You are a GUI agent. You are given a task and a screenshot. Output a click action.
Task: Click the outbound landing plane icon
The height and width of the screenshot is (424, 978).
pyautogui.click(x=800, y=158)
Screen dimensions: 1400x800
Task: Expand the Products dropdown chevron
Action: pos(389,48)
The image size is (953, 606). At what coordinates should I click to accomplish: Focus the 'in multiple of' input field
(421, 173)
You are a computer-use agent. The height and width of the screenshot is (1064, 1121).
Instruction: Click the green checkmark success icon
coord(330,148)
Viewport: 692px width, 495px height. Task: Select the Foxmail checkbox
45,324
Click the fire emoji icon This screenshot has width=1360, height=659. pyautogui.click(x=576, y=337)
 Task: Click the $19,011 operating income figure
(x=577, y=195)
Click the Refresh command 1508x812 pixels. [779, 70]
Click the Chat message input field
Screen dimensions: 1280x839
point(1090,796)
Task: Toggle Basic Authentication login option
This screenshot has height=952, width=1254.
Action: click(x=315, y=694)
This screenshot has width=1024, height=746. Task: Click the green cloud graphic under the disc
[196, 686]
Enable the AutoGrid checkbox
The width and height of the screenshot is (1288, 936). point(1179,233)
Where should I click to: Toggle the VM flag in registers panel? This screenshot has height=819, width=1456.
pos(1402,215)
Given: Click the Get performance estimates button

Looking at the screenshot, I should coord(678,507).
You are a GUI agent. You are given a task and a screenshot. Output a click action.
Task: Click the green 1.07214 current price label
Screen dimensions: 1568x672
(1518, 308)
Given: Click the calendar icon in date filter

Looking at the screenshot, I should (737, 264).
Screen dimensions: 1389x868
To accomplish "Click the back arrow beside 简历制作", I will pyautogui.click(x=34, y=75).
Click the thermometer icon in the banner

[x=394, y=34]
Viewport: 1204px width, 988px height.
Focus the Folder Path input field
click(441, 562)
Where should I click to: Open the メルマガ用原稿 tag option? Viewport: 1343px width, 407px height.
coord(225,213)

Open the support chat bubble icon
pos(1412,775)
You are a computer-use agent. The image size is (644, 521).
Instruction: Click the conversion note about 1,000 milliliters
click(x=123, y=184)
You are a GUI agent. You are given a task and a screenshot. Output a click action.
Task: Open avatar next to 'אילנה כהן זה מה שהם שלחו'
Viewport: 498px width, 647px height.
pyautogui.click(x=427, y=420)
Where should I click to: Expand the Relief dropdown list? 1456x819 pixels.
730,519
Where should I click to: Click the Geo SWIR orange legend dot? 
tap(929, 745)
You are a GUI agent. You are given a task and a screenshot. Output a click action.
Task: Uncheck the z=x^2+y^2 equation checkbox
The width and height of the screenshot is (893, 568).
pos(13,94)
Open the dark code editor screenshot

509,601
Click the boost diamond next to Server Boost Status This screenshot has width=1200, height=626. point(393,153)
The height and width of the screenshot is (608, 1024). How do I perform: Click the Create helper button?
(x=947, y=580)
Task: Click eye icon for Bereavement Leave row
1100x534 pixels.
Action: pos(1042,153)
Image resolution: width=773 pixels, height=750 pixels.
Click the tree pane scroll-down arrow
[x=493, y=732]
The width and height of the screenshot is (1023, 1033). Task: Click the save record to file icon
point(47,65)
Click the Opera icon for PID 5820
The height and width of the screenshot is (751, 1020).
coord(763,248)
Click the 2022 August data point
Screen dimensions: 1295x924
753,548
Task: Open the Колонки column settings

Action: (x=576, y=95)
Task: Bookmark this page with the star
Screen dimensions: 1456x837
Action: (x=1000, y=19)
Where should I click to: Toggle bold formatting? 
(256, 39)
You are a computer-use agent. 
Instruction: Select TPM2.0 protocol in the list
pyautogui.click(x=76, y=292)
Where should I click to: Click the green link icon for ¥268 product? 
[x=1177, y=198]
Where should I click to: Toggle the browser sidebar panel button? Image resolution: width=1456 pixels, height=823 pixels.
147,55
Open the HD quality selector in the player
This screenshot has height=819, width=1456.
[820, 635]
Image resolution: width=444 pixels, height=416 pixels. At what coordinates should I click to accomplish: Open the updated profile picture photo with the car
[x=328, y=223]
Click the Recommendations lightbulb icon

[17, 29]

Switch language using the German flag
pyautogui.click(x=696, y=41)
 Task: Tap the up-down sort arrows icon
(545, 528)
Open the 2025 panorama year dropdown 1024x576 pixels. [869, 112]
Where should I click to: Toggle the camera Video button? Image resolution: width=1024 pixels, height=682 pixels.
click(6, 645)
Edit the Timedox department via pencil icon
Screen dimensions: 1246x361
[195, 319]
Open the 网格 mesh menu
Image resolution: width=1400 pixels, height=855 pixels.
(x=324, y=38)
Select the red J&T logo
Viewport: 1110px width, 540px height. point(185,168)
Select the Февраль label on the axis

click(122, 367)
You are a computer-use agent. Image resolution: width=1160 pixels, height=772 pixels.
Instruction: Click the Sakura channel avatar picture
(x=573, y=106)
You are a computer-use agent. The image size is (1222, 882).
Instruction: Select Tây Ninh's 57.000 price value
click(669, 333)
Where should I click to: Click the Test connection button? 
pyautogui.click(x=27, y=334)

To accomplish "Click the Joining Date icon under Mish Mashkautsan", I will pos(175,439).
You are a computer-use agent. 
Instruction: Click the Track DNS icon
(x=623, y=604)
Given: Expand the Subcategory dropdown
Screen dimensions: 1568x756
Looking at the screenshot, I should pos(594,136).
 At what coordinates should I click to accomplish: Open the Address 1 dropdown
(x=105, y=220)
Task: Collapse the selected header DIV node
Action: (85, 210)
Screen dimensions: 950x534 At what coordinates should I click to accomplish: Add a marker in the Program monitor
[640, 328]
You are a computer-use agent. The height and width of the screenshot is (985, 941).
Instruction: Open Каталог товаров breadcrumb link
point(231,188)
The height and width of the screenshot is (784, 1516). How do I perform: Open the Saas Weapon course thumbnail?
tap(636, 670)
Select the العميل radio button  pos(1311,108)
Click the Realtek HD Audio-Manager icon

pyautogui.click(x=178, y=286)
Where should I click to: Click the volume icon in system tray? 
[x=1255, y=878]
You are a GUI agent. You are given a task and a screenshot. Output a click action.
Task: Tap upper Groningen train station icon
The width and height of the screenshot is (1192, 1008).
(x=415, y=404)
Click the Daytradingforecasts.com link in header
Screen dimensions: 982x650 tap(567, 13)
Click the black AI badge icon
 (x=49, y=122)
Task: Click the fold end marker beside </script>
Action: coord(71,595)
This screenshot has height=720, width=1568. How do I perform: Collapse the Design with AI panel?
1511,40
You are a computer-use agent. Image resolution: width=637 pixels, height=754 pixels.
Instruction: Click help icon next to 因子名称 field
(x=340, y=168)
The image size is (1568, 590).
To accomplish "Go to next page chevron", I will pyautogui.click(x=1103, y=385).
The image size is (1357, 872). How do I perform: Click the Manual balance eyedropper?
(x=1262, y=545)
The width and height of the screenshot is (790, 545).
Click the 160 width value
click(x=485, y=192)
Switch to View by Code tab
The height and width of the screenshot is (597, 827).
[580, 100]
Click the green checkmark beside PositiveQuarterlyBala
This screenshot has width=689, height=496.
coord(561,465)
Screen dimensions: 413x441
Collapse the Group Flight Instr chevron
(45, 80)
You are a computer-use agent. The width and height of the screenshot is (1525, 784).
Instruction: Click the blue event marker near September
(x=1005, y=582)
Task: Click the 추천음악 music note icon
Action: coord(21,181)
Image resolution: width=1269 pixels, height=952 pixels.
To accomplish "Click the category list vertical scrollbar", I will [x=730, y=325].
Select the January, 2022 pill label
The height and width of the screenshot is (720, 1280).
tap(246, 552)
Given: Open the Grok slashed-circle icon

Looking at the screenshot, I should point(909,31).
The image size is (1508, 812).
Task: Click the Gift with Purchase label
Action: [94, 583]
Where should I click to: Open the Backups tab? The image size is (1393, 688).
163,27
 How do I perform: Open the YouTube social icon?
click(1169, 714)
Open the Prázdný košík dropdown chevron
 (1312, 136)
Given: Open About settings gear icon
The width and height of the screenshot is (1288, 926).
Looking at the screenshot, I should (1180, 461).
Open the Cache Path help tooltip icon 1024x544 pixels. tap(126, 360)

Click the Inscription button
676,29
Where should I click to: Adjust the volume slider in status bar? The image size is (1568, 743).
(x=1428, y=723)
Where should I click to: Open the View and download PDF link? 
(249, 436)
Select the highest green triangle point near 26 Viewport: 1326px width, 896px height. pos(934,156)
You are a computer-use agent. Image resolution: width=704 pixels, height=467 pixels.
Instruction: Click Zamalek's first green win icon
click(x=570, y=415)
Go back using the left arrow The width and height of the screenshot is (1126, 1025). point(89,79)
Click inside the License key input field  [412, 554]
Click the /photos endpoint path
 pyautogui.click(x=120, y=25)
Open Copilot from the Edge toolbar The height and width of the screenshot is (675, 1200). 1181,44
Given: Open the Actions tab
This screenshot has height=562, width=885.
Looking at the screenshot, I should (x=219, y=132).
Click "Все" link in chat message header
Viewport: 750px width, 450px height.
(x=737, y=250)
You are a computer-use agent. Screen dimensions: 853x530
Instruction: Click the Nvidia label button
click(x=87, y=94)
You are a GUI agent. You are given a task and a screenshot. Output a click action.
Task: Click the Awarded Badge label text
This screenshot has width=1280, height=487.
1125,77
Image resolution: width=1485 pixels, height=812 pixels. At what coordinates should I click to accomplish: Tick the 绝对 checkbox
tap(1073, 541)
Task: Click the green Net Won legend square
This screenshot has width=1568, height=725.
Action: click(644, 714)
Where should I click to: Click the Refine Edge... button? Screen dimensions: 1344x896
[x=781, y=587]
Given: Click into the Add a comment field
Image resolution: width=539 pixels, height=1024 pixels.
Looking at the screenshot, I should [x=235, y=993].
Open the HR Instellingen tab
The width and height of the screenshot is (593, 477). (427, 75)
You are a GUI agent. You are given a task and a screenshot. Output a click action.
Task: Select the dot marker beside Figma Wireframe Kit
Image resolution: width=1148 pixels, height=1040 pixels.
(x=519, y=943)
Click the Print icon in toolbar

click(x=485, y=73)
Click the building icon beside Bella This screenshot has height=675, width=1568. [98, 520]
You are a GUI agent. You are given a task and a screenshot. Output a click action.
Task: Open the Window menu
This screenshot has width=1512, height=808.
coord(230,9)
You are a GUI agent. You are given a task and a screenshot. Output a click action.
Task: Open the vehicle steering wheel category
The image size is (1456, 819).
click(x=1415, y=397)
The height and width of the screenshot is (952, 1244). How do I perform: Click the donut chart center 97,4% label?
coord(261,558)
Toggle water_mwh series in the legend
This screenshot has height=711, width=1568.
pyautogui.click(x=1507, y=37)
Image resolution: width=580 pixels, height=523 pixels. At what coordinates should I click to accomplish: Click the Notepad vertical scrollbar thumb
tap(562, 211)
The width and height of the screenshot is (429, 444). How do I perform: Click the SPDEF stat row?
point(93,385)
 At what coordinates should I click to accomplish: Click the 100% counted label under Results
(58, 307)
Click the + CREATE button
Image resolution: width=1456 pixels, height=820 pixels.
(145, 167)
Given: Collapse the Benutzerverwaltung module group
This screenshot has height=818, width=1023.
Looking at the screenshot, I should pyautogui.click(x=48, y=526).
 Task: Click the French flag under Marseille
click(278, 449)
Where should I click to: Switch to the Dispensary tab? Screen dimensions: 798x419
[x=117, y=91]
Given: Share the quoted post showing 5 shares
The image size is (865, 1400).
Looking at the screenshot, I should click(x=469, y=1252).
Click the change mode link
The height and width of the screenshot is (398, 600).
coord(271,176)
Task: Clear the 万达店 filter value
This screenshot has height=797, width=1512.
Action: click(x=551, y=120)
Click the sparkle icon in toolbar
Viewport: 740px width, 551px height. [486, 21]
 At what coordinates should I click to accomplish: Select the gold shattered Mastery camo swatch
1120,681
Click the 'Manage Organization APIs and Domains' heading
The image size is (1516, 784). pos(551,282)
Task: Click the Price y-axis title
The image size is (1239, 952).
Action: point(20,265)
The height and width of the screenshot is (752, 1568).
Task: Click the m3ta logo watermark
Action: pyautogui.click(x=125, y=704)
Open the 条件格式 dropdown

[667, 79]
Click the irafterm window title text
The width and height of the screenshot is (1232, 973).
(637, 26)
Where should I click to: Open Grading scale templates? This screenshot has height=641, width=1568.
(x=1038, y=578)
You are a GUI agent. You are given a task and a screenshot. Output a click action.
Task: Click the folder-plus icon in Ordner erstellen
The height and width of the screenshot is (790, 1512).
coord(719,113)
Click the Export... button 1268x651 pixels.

STATED EXERCISE:
Quote the entries starting at the first line and ending at the line that contains "point(1090,796)", with both ends included.

RESULT BELOW:
You are a GUI agent. You are given a task and a screenshot. Output a click action.
Task: Click the outbound landing plane icon
The height and width of the screenshot is (424, 978).
pyautogui.click(x=800, y=158)
Screen dimensions: 1400x800
Task: Expand the Products dropdown chevron
Action: pos(389,48)
The image size is (953, 606). At what coordinates should I click to accomplish: Focus the 'in multiple of' input field
(421, 173)
You are a computer-use agent. The height and width of the screenshot is (1064, 1121).
Instruction: Click the green checkmark success icon
coord(330,148)
Viewport: 692px width, 495px height. Task: Select the Foxmail checkbox
45,324
Click the fire emoji icon This screenshot has width=1360, height=659. pyautogui.click(x=576, y=337)
 Task: Click the $19,011 operating income figure
(x=577, y=195)
Click the Refresh command 1508x812 pixels. [779, 70]
Click the Chat message input field
Screen dimensions: 1280x839
point(1090,796)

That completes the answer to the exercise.